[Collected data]
+++

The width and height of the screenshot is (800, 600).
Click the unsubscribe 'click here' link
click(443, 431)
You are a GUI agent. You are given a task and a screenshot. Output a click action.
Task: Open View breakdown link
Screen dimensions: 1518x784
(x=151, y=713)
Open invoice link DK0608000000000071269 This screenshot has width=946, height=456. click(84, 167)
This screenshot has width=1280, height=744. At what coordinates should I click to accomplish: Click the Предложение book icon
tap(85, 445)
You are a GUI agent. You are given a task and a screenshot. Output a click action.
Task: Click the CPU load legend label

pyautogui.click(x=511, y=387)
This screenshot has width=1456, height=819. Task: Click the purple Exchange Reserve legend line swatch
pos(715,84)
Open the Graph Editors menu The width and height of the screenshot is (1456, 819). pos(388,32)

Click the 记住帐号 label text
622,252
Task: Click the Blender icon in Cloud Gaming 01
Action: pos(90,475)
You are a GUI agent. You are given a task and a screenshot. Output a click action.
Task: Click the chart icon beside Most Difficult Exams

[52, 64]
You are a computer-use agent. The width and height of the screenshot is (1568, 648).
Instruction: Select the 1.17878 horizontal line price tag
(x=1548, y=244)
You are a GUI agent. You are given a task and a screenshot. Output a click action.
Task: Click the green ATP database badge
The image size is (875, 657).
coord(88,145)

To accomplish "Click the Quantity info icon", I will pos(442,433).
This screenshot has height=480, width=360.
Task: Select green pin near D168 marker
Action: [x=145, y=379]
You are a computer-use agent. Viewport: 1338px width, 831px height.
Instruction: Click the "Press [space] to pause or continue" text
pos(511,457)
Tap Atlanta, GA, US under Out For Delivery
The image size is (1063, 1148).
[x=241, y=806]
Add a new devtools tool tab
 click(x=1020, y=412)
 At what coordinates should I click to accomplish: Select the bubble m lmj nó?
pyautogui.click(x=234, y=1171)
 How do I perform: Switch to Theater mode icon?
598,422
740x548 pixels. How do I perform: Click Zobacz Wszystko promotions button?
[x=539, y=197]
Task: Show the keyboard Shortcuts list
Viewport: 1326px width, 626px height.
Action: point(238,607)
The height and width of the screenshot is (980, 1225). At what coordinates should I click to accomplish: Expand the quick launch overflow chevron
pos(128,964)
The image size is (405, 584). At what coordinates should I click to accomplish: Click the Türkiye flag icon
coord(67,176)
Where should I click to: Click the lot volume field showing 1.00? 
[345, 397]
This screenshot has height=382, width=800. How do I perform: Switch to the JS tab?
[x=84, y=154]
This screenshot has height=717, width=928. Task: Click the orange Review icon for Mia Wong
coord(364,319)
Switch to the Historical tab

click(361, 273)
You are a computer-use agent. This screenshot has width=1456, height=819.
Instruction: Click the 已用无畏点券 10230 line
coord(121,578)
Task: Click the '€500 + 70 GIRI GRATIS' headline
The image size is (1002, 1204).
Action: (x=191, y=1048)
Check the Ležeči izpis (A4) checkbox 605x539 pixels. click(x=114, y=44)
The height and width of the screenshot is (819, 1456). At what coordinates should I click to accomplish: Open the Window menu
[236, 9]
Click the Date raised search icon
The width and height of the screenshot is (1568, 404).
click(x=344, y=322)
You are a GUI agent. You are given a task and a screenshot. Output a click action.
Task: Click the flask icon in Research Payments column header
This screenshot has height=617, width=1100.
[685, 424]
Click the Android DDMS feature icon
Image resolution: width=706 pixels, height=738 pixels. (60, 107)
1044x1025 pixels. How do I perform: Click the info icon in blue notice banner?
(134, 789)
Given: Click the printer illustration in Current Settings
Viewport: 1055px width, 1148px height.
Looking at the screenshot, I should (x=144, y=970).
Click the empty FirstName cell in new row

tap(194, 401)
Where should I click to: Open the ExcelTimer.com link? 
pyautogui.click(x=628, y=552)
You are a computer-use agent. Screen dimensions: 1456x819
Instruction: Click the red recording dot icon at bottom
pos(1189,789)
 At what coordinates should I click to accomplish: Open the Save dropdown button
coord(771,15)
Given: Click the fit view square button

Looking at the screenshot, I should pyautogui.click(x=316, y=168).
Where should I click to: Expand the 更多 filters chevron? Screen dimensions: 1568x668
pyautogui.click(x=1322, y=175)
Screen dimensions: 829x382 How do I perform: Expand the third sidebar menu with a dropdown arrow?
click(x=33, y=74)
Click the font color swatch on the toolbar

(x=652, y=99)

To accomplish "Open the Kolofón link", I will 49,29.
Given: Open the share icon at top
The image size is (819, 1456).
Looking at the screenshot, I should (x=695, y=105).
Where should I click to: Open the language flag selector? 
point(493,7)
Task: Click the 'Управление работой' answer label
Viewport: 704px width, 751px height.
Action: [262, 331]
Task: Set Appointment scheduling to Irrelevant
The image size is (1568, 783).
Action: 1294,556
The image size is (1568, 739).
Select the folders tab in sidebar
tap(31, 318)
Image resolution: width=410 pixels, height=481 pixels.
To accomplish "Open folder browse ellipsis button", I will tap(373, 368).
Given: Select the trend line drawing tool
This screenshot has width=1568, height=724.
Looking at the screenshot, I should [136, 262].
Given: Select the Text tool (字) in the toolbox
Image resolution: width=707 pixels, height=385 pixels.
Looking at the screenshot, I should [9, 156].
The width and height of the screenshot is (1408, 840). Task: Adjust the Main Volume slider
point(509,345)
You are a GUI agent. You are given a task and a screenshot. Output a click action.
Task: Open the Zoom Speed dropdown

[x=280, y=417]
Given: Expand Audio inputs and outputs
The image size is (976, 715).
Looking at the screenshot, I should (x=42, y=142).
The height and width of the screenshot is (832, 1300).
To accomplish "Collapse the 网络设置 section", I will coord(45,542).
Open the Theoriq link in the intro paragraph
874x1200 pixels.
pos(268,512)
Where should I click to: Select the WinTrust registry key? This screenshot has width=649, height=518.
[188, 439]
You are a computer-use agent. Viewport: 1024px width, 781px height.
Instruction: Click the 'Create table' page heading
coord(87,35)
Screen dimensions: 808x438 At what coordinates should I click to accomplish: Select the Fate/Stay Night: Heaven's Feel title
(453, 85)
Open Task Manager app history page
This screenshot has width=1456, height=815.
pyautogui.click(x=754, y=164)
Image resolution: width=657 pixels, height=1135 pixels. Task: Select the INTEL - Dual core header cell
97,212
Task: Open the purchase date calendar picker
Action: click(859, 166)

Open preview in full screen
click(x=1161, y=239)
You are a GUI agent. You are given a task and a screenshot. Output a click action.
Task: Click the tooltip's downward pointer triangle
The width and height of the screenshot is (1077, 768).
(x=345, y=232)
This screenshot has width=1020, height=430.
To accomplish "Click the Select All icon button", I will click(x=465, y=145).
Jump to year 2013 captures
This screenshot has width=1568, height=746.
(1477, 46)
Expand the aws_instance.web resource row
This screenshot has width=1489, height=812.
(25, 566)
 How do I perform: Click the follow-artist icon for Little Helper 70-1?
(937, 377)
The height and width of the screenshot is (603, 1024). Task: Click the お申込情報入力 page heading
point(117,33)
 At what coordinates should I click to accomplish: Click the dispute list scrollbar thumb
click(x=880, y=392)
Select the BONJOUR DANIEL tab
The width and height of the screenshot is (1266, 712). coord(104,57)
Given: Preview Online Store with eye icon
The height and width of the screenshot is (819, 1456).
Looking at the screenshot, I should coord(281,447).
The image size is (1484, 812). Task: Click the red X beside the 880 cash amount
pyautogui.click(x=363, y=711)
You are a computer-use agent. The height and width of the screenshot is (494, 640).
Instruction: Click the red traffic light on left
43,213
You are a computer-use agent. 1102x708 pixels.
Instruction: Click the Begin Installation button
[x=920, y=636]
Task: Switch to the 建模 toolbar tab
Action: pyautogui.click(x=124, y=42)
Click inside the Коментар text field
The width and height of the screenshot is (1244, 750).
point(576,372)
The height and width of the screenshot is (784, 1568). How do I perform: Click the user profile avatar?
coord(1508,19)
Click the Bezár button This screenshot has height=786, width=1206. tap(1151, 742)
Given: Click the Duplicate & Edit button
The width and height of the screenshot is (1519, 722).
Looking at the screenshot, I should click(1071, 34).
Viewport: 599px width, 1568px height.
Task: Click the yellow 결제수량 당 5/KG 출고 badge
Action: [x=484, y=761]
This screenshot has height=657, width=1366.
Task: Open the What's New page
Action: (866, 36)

+++

### EXERCISE AIM:
Can you reproduce the entries verbatim, from the line that contains "Given: Click the Duplicate & Edit button" through the end of the entries, including both ends?

### FULL SOLUTION:
Given: Click the Duplicate & Edit button
The width and height of the screenshot is (1519, 722).
Looking at the screenshot, I should click(1071, 34).
Viewport: 599px width, 1568px height.
Task: Click the yellow 결제수량 당 5/KG 출고 badge
Action: [x=484, y=761]
This screenshot has height=657, width=1366.
Task: Open the What's New page
Action: (866, 36)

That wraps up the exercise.